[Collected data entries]
___
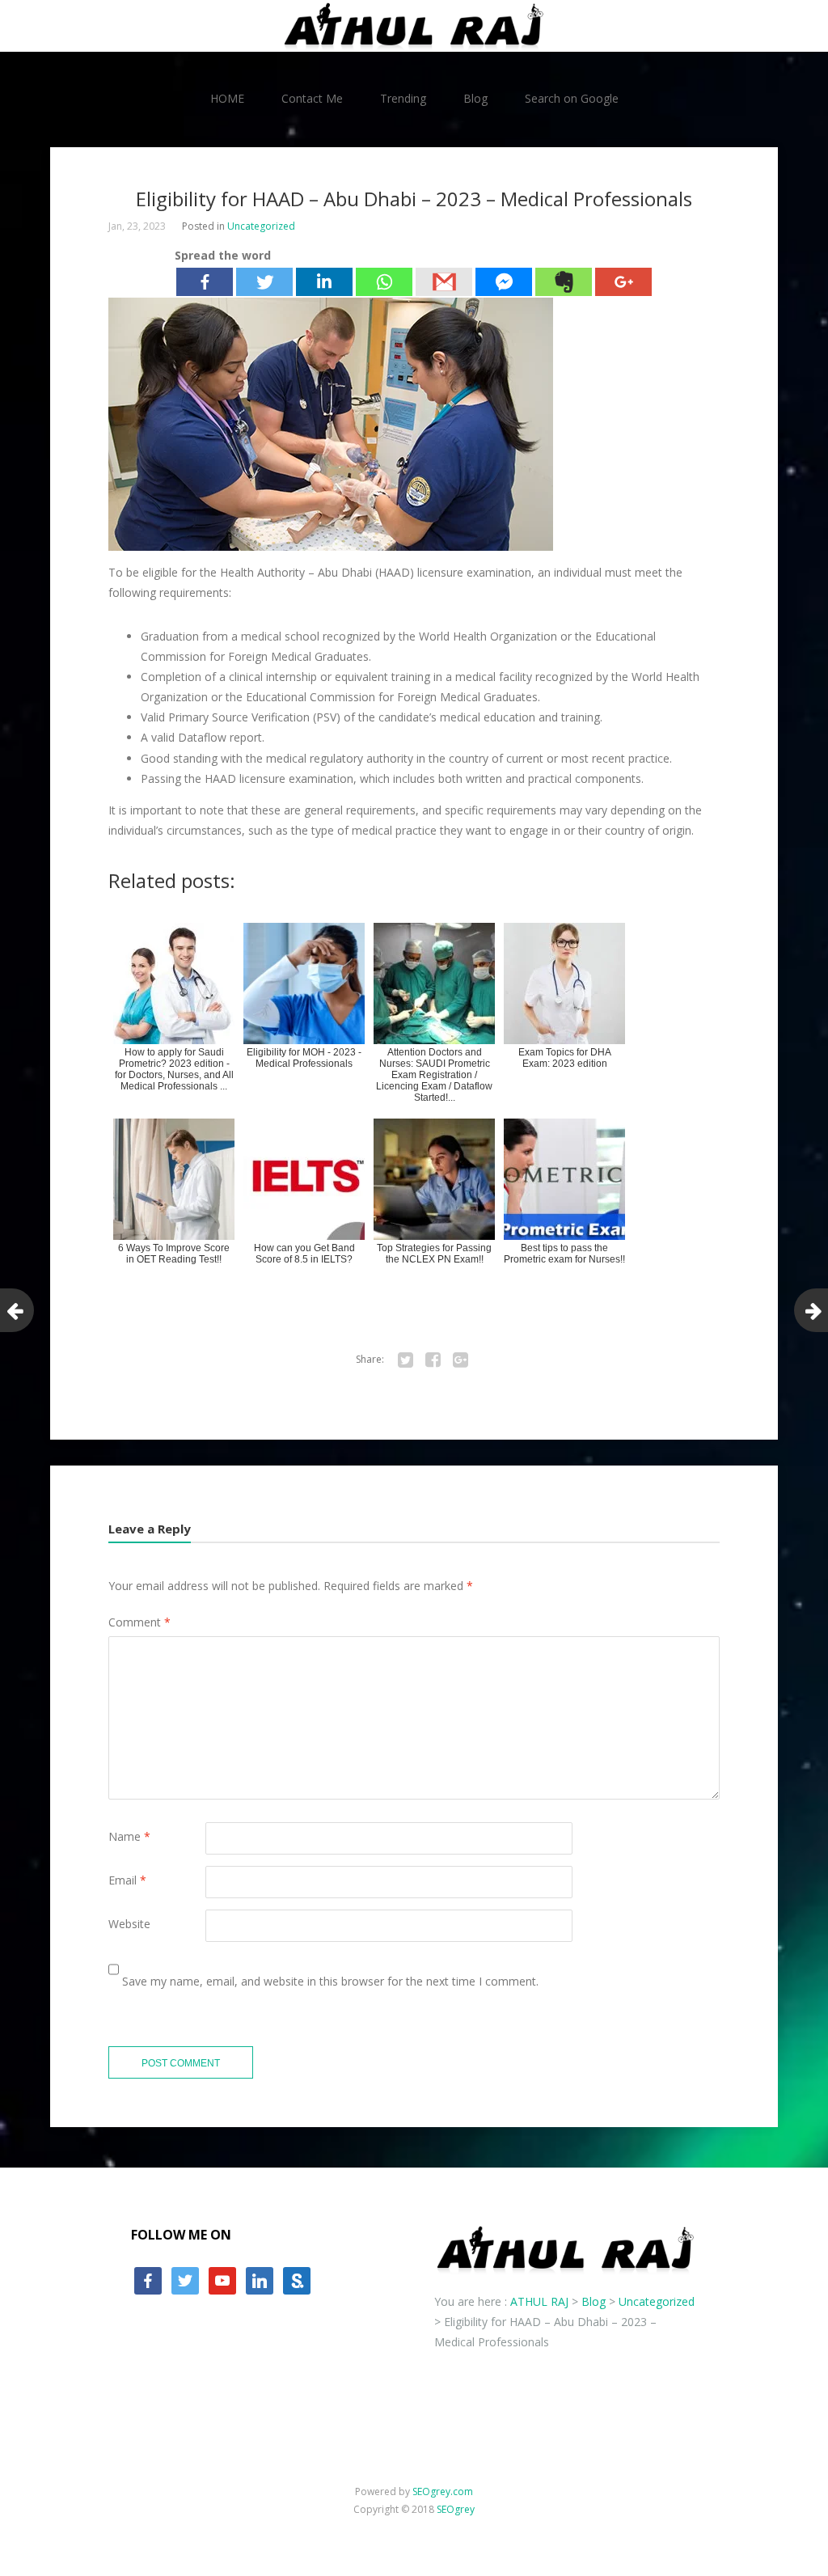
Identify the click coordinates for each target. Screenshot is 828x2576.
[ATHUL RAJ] (414, 26)
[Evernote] (563, 282)
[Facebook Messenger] (503, 282)
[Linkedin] (324, 282)
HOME (227, 98)
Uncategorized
___
YOUR INSTRUCTIONS
Could you please write out the entries exactly as they are, with every picture left out?

RESULT
Identify the click coordinates for each target. Screenshot is 828x2576.
[ATHUL RAJ] (414, 26)
[Evernote] (563, 282)
[Facebook Messenger] (503, 282)
[Linkedin] (324, 282)
HOME (227, 98)
Uncategorized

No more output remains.